Michael Dunn (Presenter)
Newcastle University
Bio: I am a physical chemist applying mass spectrometry based multi-omic methodologies to clinical and toxicological research.
Authorship: Michael Dunn, Margaret Knight, Clair Roper, Simon Thomas, Peter Blain
Medical Toxicology Centre, Newcastle University, United Kingdom
| Short Abstract Untargeted data acquisition is used to identify the metabolites of novel psychoactive substance 25I-NBOMe in clinically relevant samples. Lack of phase I and II metabolite identification studies of emerging psychoactive substances limits effective monitoring in clinical and forensic testing. Data independent SWATH MS/MS acquisition has been used to identify phase I and II metabolites of 25I-N-BOMe. The present study demonstrates that 25I-NBOMe is extensively metabolised, mainly by O-demethylation, O,O-bis-demethylation, debenzylation, acetylation, glutathione adduction, hydroxylation with or without demethylation, as well as by glucuronidation and sulphation of the main phase I metabolites. |
Long Abstract
Introduction: 4-Iodo-2,5-dimethoxy-N-(2-methoxybenzyl)phenethylamine (25I-NBOMe) is a N-methoxybenzyl-substituted phenethylamine with potent serotoninergic effects, and has been involved in several fatal and nonfatal intoxication cases. There are little published data on the absorption, metabolism and elimination of 25I-NBOMe, or any of the other NBOMe derivatives, so there are no definitive metabolite biomarkers of 25I-NBOMe intoxication. The detection and identification of low levels of Novel Psychoactive Substances (NPS), or NPS derived metabolites in complex biological matrices requires analytical methodologies with high selectivity and sensitivity. Forensic and clinical toxicological screening procedures are increasingly employing non-targeted liquid chromatography−tandem mass spectrometry (LC-MS/MS) techniques. With information/data dependent acquisition (IDA/DDA), the complexity of a sample and the IDA/DDA instrument settings can result in irreproducible precursor ion selection, preventing significant compounds from being triggered for analysis. In these circumstances, data-independent acquisition (DIA) methods should be more suitable for systematic toxicological analysis. One such DIA method is sequential window acquisition of all theoretical fragment-ion spectra (SWATH), which utilises the very fast scanning speeds of quadrupole time-of-flight (QTOF) mass spectrometers. SWATH MS is a form of DIA method that repeatedly cycles through consecutive pre-set precursor ion isolation windows, detecting all fragment ion spectra from all the precursor ions contained in a specific window at a given time, at speeds fast enough to generate at least 10 data points over the chromatographic peak. We will demonstrate the utility of this analytical method by detecting 25I-NBOMe metabolites in anonymised clinically relevant urine and plasma specimens. This strategy is suitable for identification of NPS and metabolites present at low concentrations in complex matrices, with the potential to provide a sensitive and selective tool for toxicological screening.
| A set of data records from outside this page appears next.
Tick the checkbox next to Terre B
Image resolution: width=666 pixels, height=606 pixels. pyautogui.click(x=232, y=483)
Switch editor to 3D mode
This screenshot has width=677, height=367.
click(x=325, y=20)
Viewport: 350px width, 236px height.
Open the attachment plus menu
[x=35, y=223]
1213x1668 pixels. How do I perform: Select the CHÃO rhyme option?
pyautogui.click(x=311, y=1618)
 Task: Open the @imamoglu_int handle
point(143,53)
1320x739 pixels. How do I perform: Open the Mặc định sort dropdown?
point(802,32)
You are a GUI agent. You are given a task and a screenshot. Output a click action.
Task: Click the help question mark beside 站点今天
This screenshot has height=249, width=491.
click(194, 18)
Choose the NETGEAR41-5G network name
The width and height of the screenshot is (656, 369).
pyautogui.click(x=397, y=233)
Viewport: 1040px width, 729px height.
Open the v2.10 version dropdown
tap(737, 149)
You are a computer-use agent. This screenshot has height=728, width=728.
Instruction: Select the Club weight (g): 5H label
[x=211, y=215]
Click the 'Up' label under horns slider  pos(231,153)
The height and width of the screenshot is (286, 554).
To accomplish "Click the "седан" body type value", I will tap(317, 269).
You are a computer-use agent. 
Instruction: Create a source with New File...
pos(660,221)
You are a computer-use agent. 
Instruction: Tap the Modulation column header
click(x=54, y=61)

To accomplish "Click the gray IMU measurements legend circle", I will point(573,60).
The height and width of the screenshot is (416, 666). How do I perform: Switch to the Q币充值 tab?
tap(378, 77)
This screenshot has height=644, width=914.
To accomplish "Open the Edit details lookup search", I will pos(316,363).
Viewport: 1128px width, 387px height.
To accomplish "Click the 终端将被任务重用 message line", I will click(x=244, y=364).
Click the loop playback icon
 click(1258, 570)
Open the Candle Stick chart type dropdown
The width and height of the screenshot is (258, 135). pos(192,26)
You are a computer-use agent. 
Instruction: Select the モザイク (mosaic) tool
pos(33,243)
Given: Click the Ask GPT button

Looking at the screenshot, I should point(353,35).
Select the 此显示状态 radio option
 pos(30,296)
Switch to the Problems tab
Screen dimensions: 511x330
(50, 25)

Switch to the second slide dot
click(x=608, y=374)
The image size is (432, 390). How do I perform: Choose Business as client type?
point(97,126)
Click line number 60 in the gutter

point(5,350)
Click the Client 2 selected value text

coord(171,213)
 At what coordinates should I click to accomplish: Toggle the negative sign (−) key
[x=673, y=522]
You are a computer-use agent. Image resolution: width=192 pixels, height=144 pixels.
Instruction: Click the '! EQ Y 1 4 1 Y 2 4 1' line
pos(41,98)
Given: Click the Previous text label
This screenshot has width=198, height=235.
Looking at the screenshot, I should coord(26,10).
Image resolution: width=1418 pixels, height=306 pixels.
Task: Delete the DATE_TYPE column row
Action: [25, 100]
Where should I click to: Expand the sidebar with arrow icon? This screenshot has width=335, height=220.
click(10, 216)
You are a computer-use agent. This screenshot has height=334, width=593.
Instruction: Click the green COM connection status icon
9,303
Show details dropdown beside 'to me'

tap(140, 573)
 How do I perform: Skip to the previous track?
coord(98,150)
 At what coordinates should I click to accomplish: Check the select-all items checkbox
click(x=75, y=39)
Methods: Blood and urine samples were obtained with consent, from patients presented to hospitals in the northeast of England with clinical toxicity after analytically confirmed use of the recreational drug 25I-NBOMe in January 2013.25I-NBOMe and metabolites were extracted from 250ìL of plasma and 1mL of urine using solid supported liquid/liquid extraction. Samples were analysed by HPLC coupled to a TripleTOF® 5600+ mass spectrometer. Data independent LC/MS/MS analysis was performed using MS/MSALL with SWATH™ Acquisition. Protonated molecular ions were detected via a TOF MS scan covering 100 to 700 Da mass range. SWATH MS/MS data was acquired in high sensitivity mode, with a collision energy spread of 30±15V over a mass range of 30 to 725 Da, with a 20 Da SWATH isolation window. Data were acquired with AnalystTF 1.6. Data processing and evaluation of metabolites was performed with MetabolitePilot™ software, version 2 Alpha. Sets of theoretically possible bio-transformations for 25I-NBOMe were created based on their structures. Processing parameters were: retention time window 2.0-20.0 min; peak finding algorithms, predicted mass, generic, mass defect, based on characteristic product ions/neutral losses (at least 2); mass defect window range ±50 mDa; intensity thresholds, extracted ion chromatogram peak 1,500 cps, MS molecular ion peak 400 cps, MS/MS peak 100 cps; minimum peak width 5 s; maximum number of unexpected metabolites 10. The identified peaks were confirmed as metabolites based on mass accuracy as well as plausible retention time and fragmentation.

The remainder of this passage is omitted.